Cash Management Strategies for a Secure Retirement

For those of us looking forward to achieving a financially secure retirement, an overriding question is “how much will I need to live comfortably during retirement?” Unfortunately, there is no one-size-fits-all answer; everyone has different goals and objectives. However, we have listed below some ideas to help build that retirement nest egg.

Budgeting. Develop a budget that minimizes nonessential current expenditures in the interest of saving for the desired standard of living during retirement. Developing a budget is also a good first step in accumulating some cash for emergencies.

Building a Cash Reserve. Develop and maintain a cash reserve to meet emergency needs. Building an adequate reserve can help avoid having to liquidate investments when the market is depressed or it is otherwise inadvisable to sell.

Forced Savings. Some people are less likely to spend money if they do not actually see the funds, and some need the discipline of having savings taken care of automatically. These individuals may find it easier to set funds aside if they arrange to have their bank automatically and systematically transfer funds from checking to savings or investment accounts. Also, they may have their employer take automatic payroll deductions to fund voluntary contributions to retirement [e.g., 401(k)], savings, or stock plans.

Allocating Less to Other Parts of Financial Plan. Consider allocating a lesser amount of funds to other parts of your financial plan. For example, education costs for children or grandchildren may need to be revised and less expensive institutions considered.

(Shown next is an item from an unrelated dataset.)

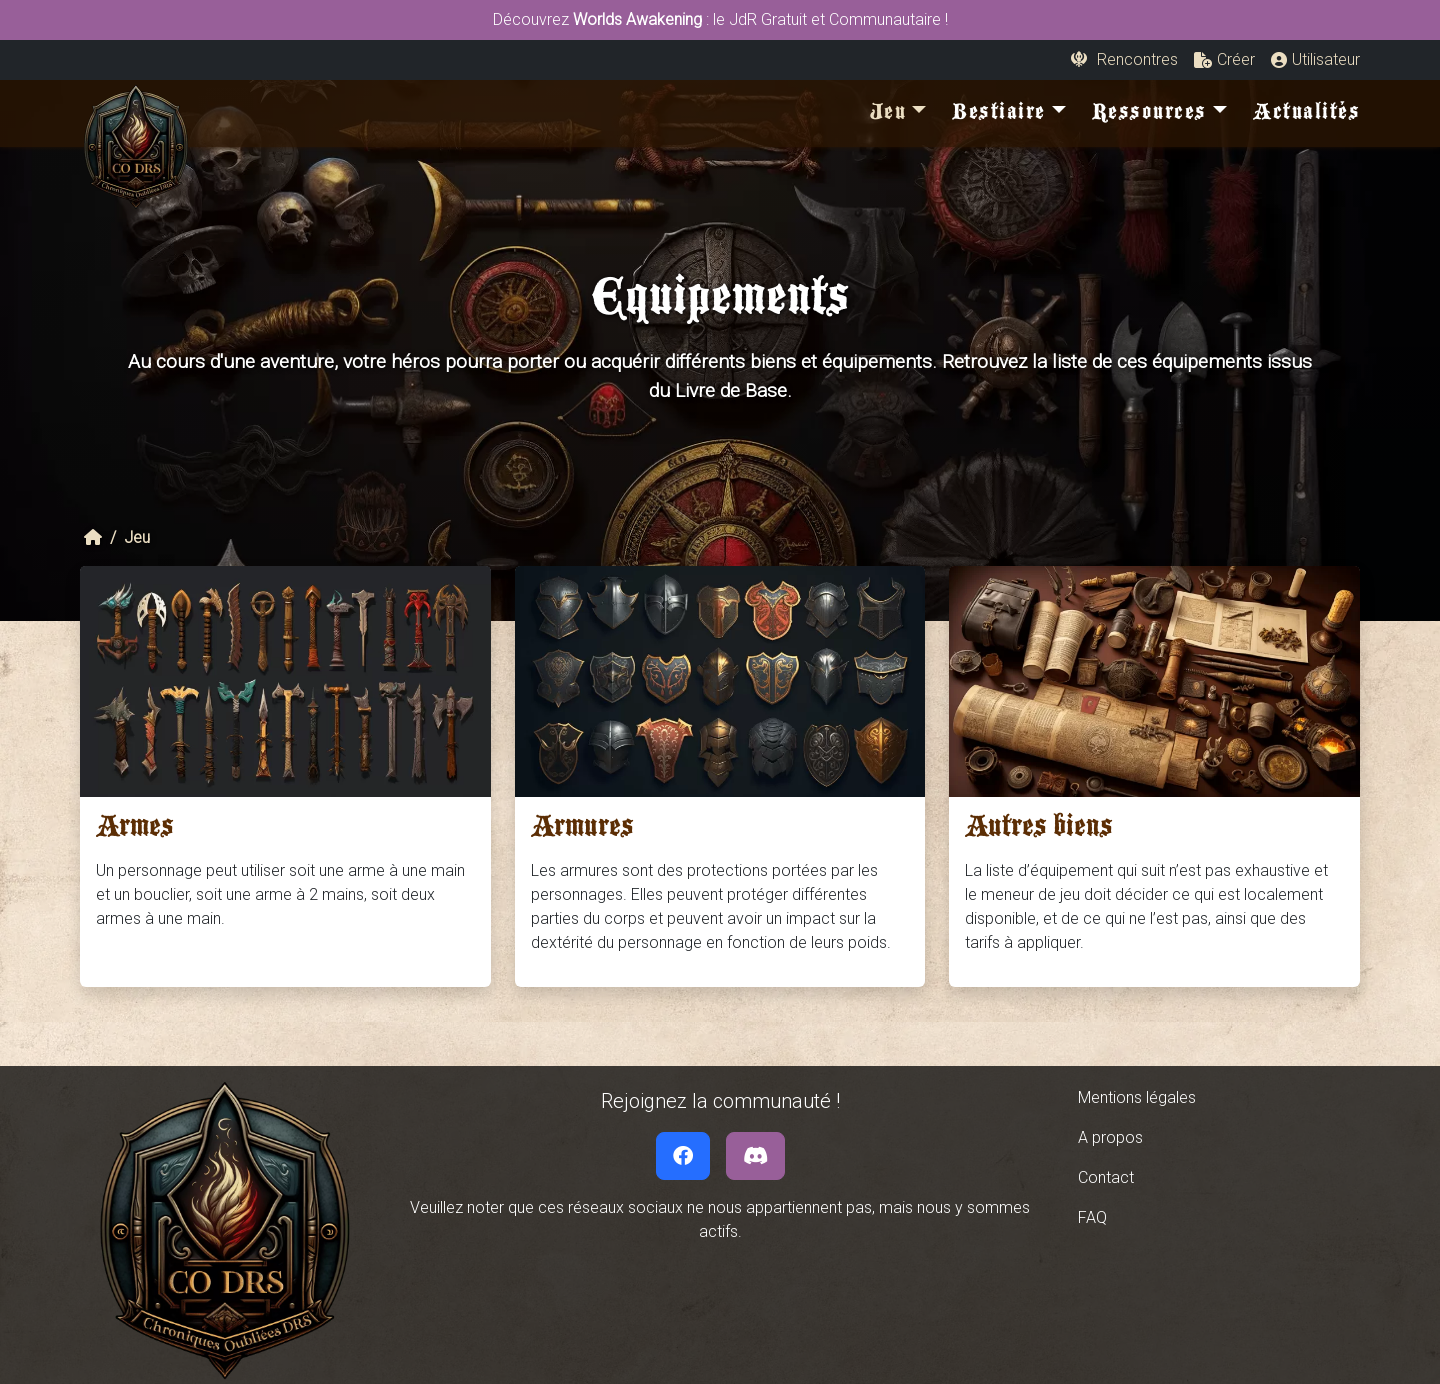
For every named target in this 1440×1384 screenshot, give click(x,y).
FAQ (1092, 1217)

Gifts to family members and preretirement travel and entertainment may need to be reduced.

Minimizing, Restructuring, or Eliminating Debt. Generally, debt should be minimized as retirement approaches. If borrowing is necessary, home equity loans or borrowing from a qualified retirement plan (if permitted) should be considered. Home equity loans are generally a relatively cheap source of financing (considering the after-tax borrowing rate), and the repayment terms often are more generous than those of unsecured loans. The interest on a home equity loan up to $100,000 is generally tax deductible on your federal return, regardless of how the loan proceeds are used. Loans from qualified plans generally carry relatively low interest rates, and the interest paid on the loan is an addition to your account balance.

Using a Reverse Mortgage. A reverse mortgage is a loan in the form of monthly payments or a lump-sum payment against the equity in your personal residence. If age 62 or above, you might consider a reverse mortgage for one or more of the following reasons: (a) paying off personal debts, (b) paying for medical care, (c) covering financial emergencies, (d) delaying withdrawals from a retirement plan, or (e) supplementing monthly income. The loan is not repaid until the homeowner permanently moves from the residence, the property is refinanced or sold, or the homeowner dies.

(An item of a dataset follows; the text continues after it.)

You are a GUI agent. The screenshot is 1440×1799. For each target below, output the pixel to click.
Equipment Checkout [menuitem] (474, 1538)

Delaying Retirement. Working for a longer period can make a significant difference in your retirement picture. For example, in addition to continuing earnings, working longer may provide continued fringe benefits and contributions to retirement plans. Extending the working period could also delay IRA or other retirement account withdrawals needed to cover living expenses, thus allowing them to grow longer on a tax-deferred basis. Delaying social security benefits can also result in a higher monthly benefit amount.